Saturday, April 05, 2008

More on Yoo Two by Scott Horton (Harper's Magazine)

Lawyer Scott Horton in Harper's Magazine writes very extensively on "Yoo Two". Here's just a little, it's well worth a read.

"According to the official narrative, the Bush Administration turned to the Justice Department for legal guidance on what could be done to give interrogators the latitude they were demanding in dealing with prisoners taken in the war on terror. However, not a single element of the official narrative is entirely true. The interrogators were not ‘pushing for broader authority.’ Indeed, the pushing was all coming out of the White House (from Vice President Cheney, to be specific), and the intelligence professionals were actually pushing back. Moreover, torture was being used almost from the start of the ‘war on terror.’ Special operations units operating under the authority of Dr. Stephen Cambone, the Under Secretary of Defense for Intelligence, had been authorized to use torture techniques from the opening of the war, and they used them with gusto. At Guantánamo and at Bagram Air Base in Afghanistan, numerous instances of ‘highly coercive techniques’ had been documented; indeed, the stories out of Bagram are among the most gruesome to be documented. In the documentary ‘Taxi to the Dark Side,’ for instance (for which I consulted and in which I appear), we find footage of a senior U.S. officer in Afghanistan talking about the authority for torture, which was issued, and which military personnel were instructed to lie about or deny to keep covered up."
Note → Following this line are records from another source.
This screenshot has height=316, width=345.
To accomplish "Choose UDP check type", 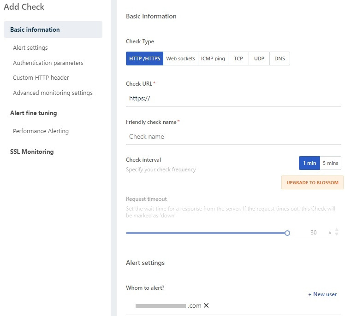I will [259, 59].
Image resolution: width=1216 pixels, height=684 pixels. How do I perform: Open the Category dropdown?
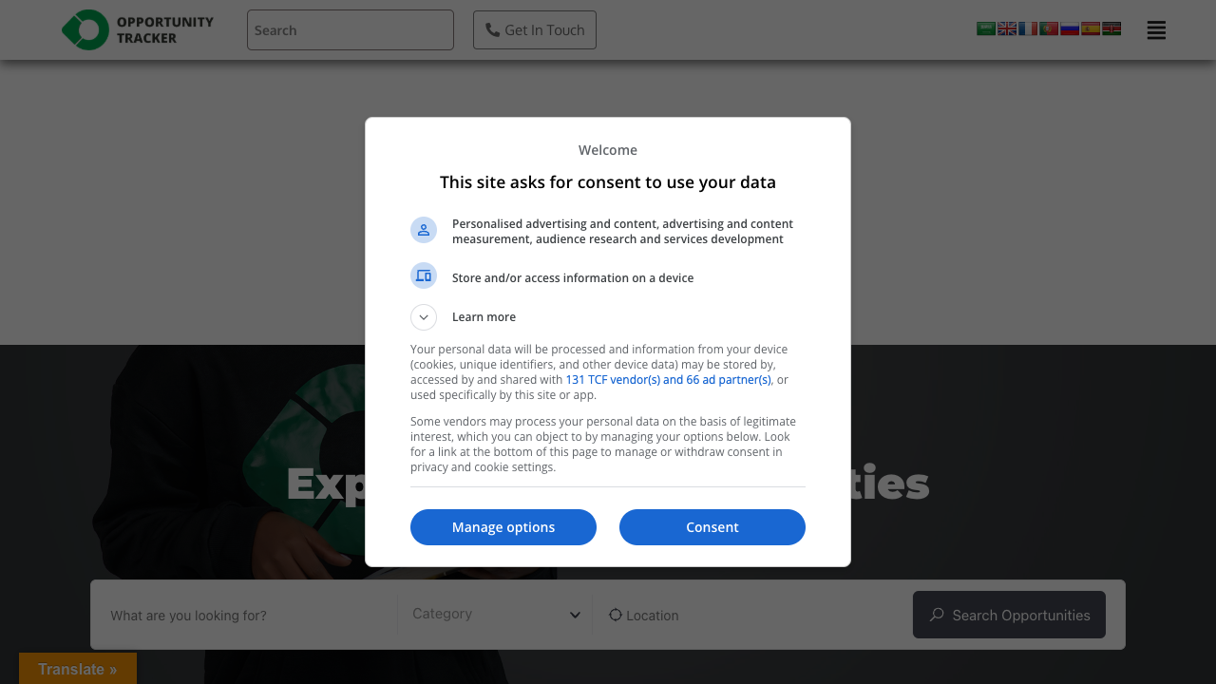[x=494, y=614]
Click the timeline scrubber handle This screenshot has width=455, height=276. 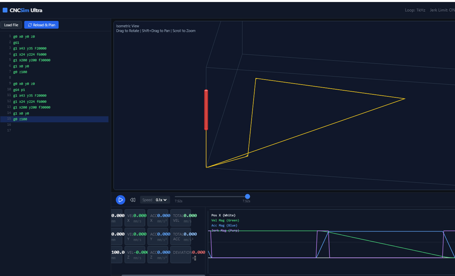click(248, 196)
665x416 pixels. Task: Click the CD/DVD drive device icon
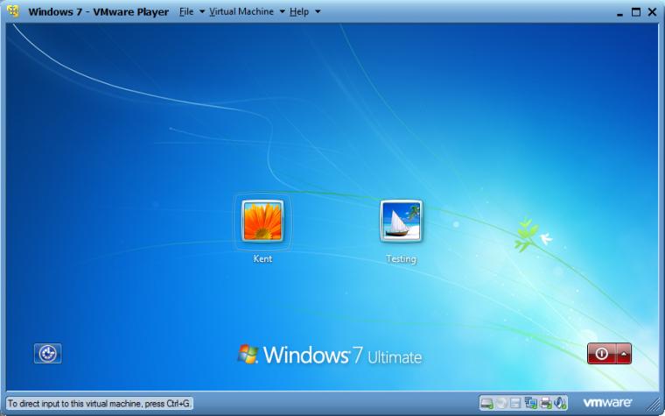[501, 402]
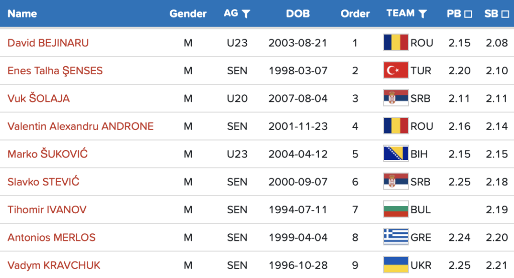Image resolution: width=514 pixels, height=278 pixels.
Task: Click the Turkey flag icon
Action: (396, 70)
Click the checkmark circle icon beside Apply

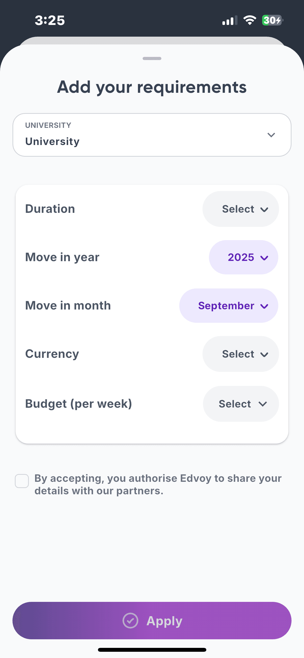click(130, 621)
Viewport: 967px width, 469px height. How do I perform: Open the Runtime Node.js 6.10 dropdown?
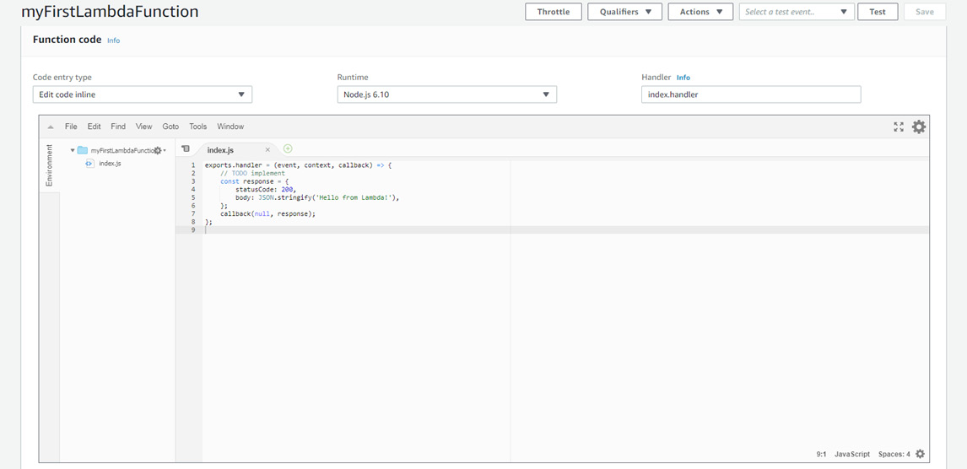point(446,94)
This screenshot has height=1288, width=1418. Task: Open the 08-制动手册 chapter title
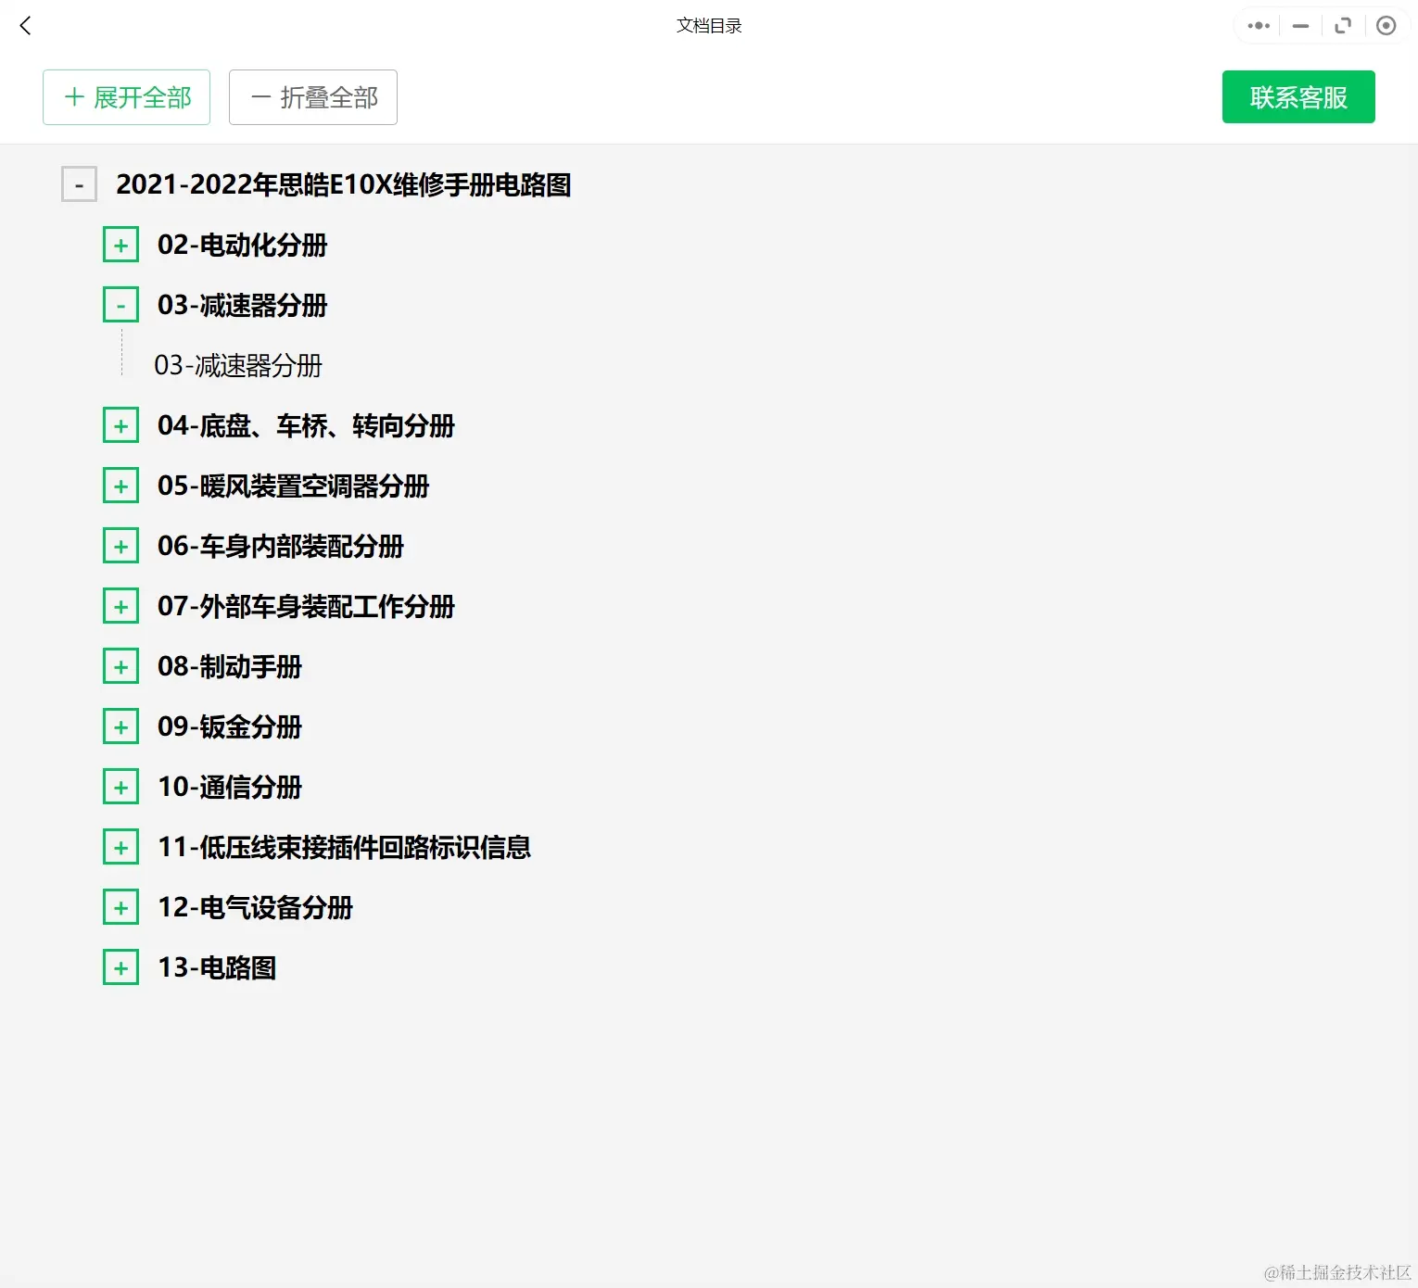(229, 665)
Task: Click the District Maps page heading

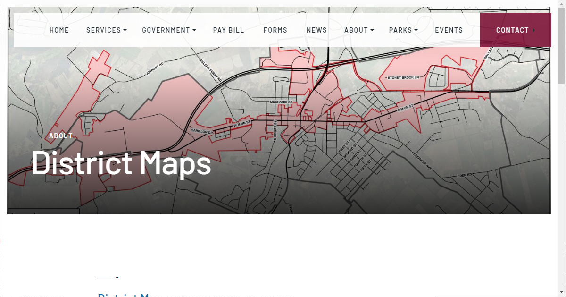Action: point(121,164)

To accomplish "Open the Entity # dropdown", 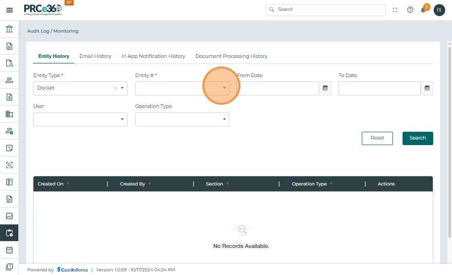I will 224,88.
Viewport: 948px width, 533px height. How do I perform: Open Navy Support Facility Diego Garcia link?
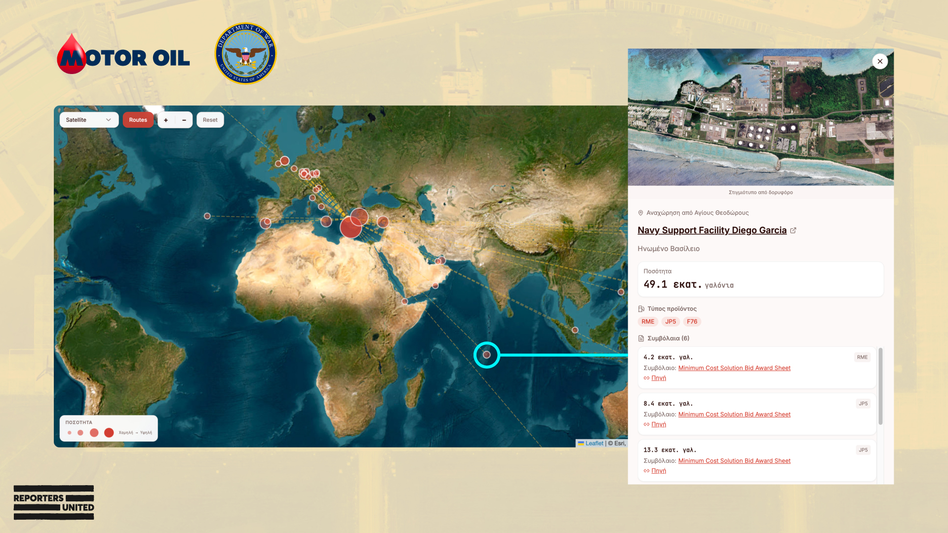(711, 230)
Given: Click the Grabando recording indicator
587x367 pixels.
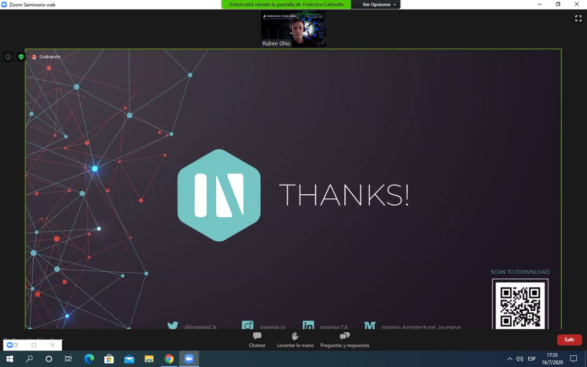Looking at the screenshot, I should [45, 57].
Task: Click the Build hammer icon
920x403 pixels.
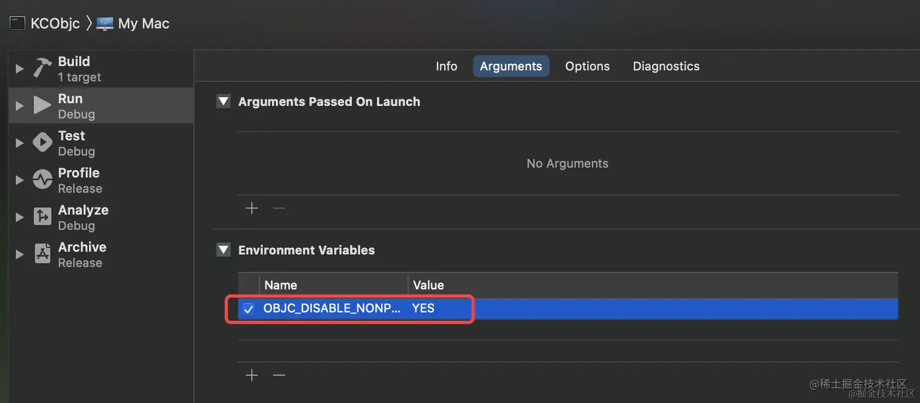Action: (x=43, y=68)
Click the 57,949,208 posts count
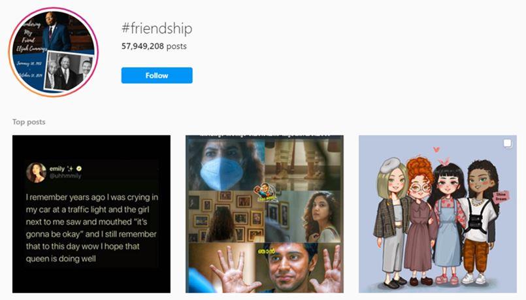Screen dimensions: 526x300 (x=154, y=46)
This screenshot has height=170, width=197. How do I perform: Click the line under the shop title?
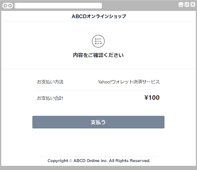pos(99,21)
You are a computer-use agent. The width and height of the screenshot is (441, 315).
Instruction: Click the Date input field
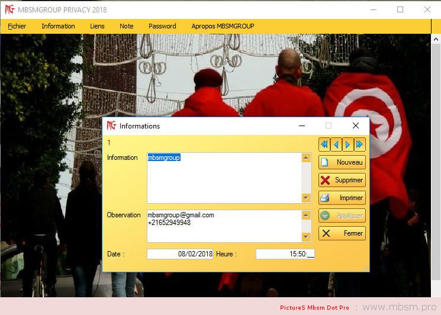point(180,254)
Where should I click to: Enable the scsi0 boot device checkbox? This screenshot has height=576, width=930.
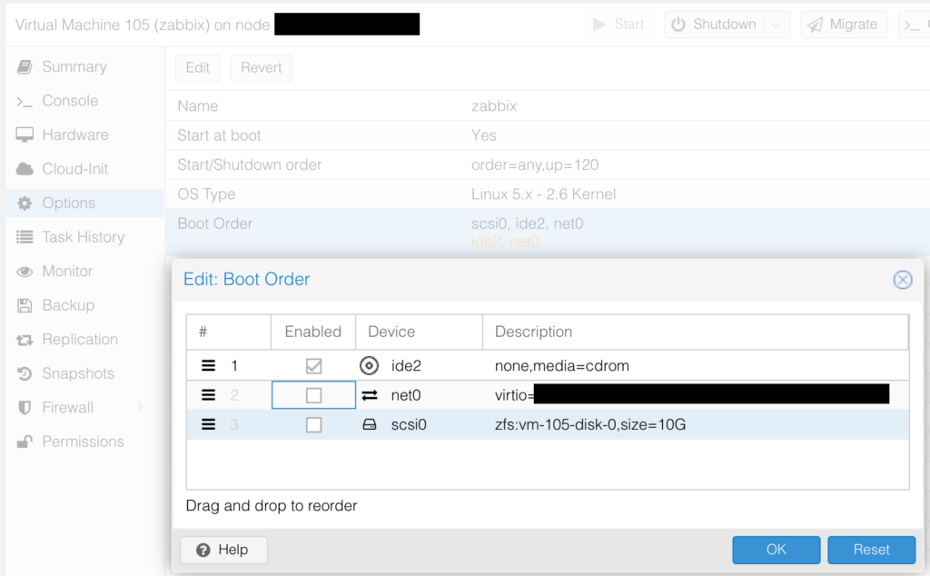[313, 424]
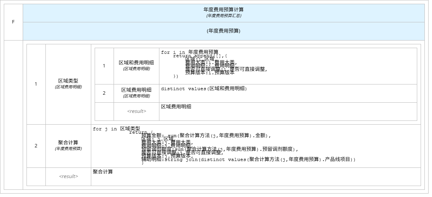Edit the distinct values(区域和费用明细) expression
The image size is (432, 197).
(x=288, y=93)
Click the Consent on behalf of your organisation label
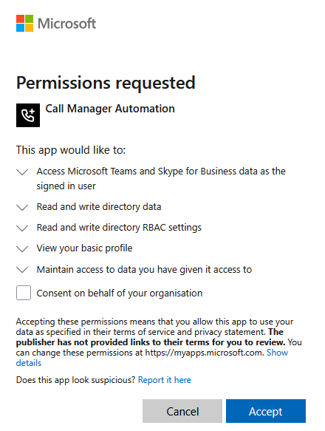The image size is (325, 431). [120, 293]
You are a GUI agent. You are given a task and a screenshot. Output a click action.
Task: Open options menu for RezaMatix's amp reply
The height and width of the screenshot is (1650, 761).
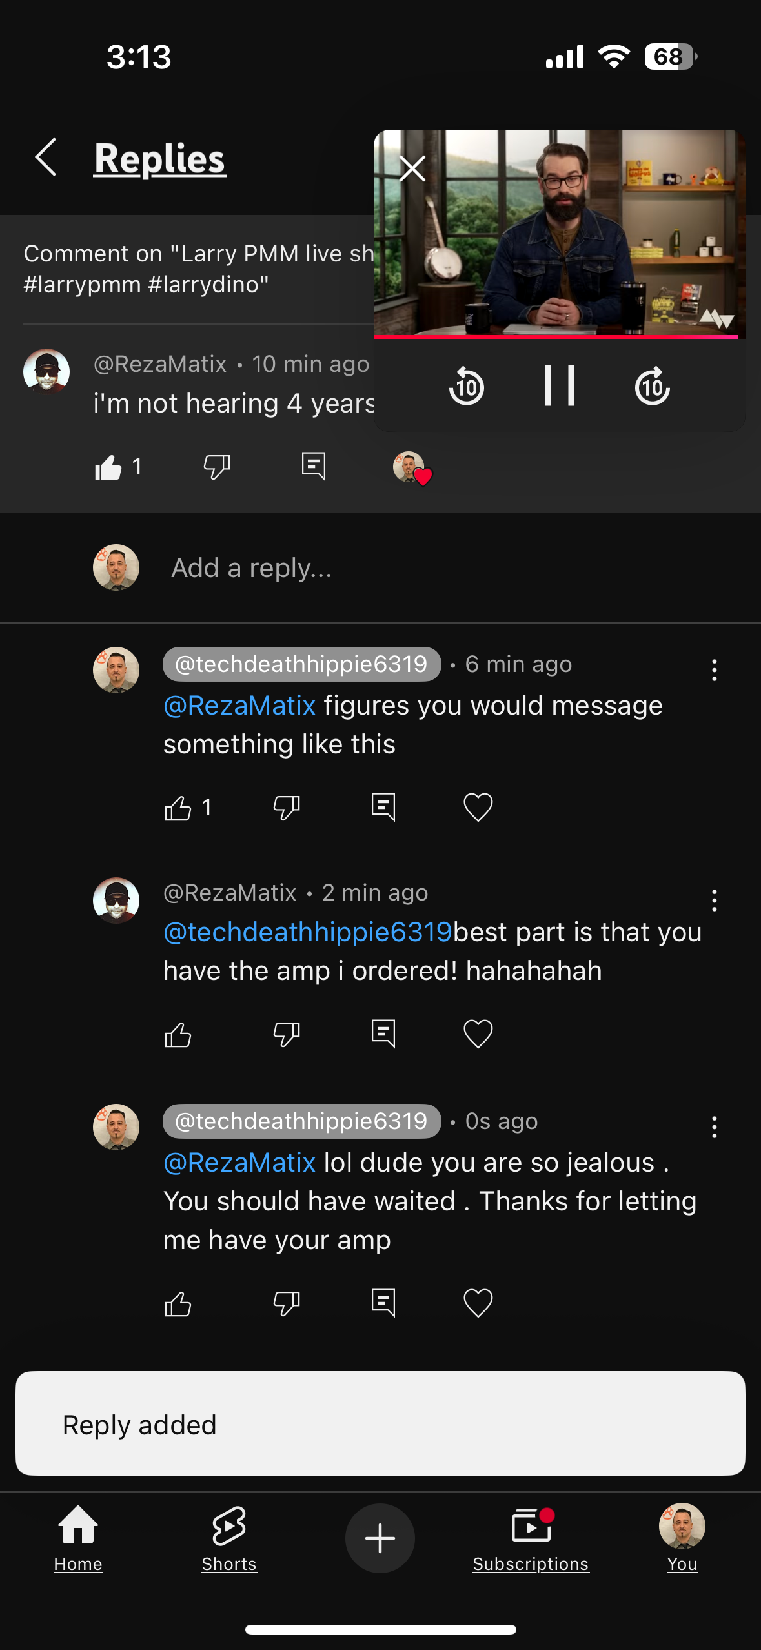(x=714, y=900)
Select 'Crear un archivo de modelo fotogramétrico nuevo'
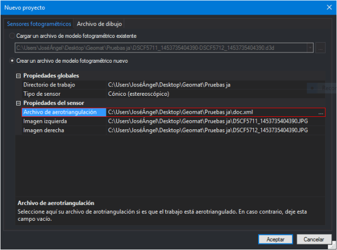The width and height of the screenshot is (337, 250). click(13, 61)
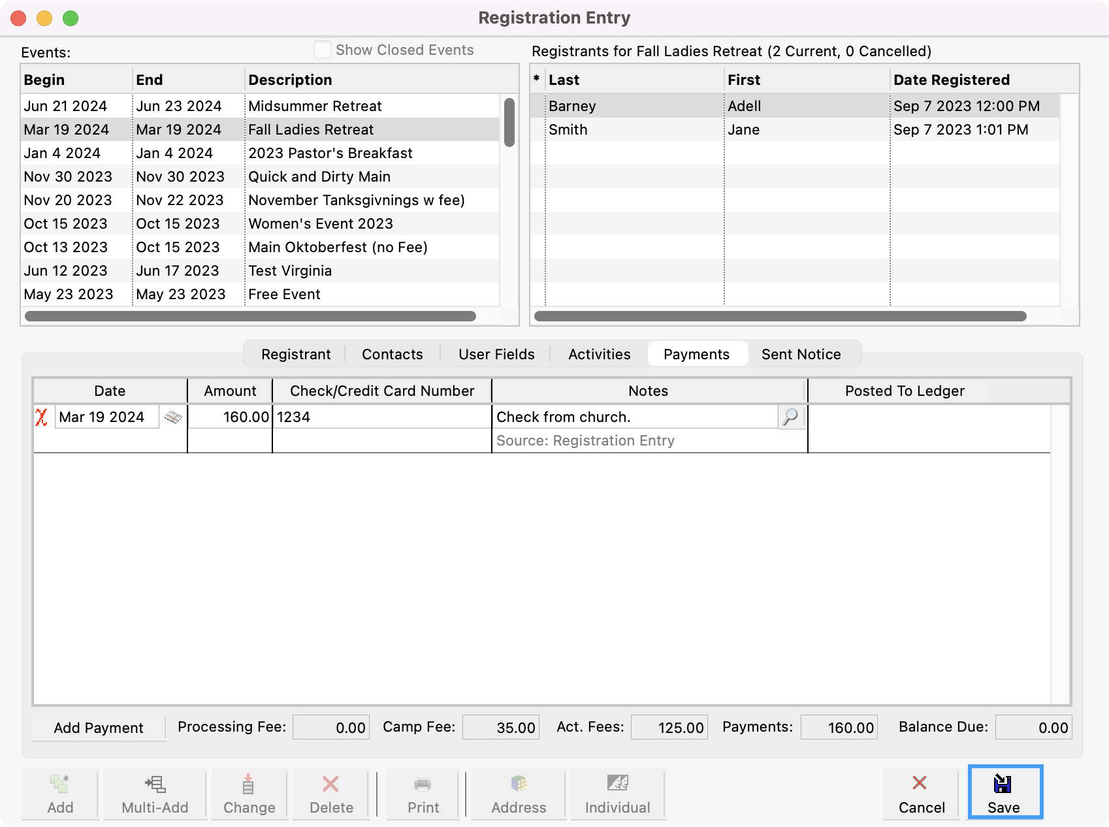Click the payment Amount field showing 160.00
The width and height of the screenshot is (1109, 827).
tap(230, 417)
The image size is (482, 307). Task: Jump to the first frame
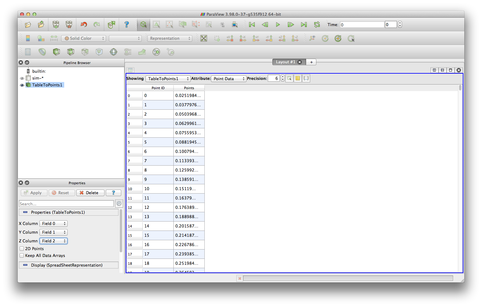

"Yoo Two also furnishes us a lesson in how the Bush Administration wields “secret” classifications. The idea that a legal memorandum by OLC could be classified as “secret” and withheld on that basis is astonishing. When this point was raised previously, it produced speculation that the memo must as written be tied to specific facts which are highly classified and cannot be disclosed. When Yoo Two was declassified and released, we see that not a single word of the document was blacked out or excised. And indeed, there was no basis whatsoever for the classification to start with, not even a figleaf. So why has a legal policy statement been classified and withheld for five years? The answer to that question is now clear. The memorandum would have produced reactions of ridicule and outrage from throughout the professional community—as indeed it has."